(It would be good to have the opinion of the http://www.mediawiki.org/wiki/Amsterdam_Hackathon_2013 organizers here)
On 01/23/2013 09:21 AM, Sumana Harihareswara wrote:
I am actually fine with inconsistency here.
I think you mean you are fine with flexibility. Me too. :)
I don't think we need uniformity.
Me neither. I'm proposing defaults and flexibility to change them based on need.
Now we have lack of defaults, which leads to confusion and extra work.

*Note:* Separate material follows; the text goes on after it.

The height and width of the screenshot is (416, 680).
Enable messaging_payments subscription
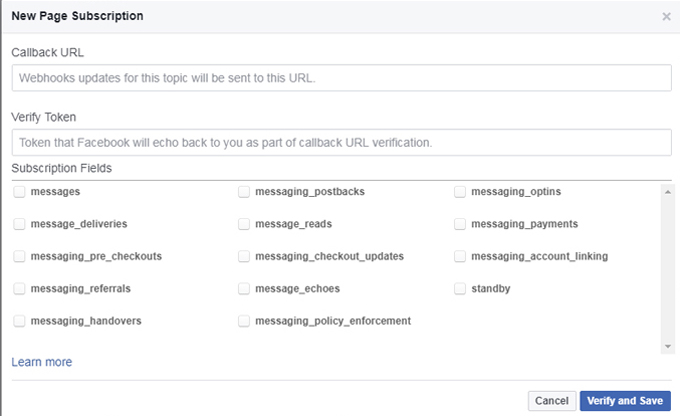460,224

In one city, local technologists might call something a
hackathon; in another country, the word "hack" always means cracking and security work, so the people we want to reach would understand better if we call it a training or a conference or a jam or "dev days"; and so on. (This is what has happened in India and caused actual headaches and disappointment and misleading word-of-mouth for past Indian events that had "hack" in the name.)

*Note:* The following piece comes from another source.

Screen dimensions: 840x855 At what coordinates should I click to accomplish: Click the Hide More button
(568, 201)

This would fall under "Localizations and exceptions to be considered and approved one by one."
If we find useful rules like "in India DevCamp is better than Hackathon" then we can just document and apply them. Problem solved.
But the "hackathon" part is easy. The nut hard to crack is the "Wikipedia", "Wikimedia", "MediaWiki", [choose your logo] and [nothing]. If you and me can have doubts, imagine the poor local event organizer somewhere. Can we agree on a default?
I'd like to see what the actual harm caused by inconsistency is and I'd like more data on what real benefit we'd get by making people always name things according to the same scheme. Not just hypotheticals.
No harm... but no help either. Whoever wants to organize a hackathon today must start almost from scratch and doing some research because there are not clear precedents and recyclable materials.
Imagine yourself willing to have a hackathon in NY:
- How to call it? - Do I need to craft my own logo?
Which imply: Who to ask permission?
Before having this clear it's not easy to even setup a wiki page or send a first email or tweet announcing that you are planning to organize such event.
For WMF employees and others deeply involved in this community this might not be a good deal. But for your local tech promoter this lack of clarity it really doesn't help. Those are exactly the ones we want to engage.
Perhaps a few other open source communities have dealt with this and would be able to provide that data.
Looking at e.g. the Mozilla and Ubuntu communities you can see that they have defaults (MozCamps, Firefox OS App Days, Ubuntu Hours, UDS, LoCo meetings... and flexibility for alternatives as well.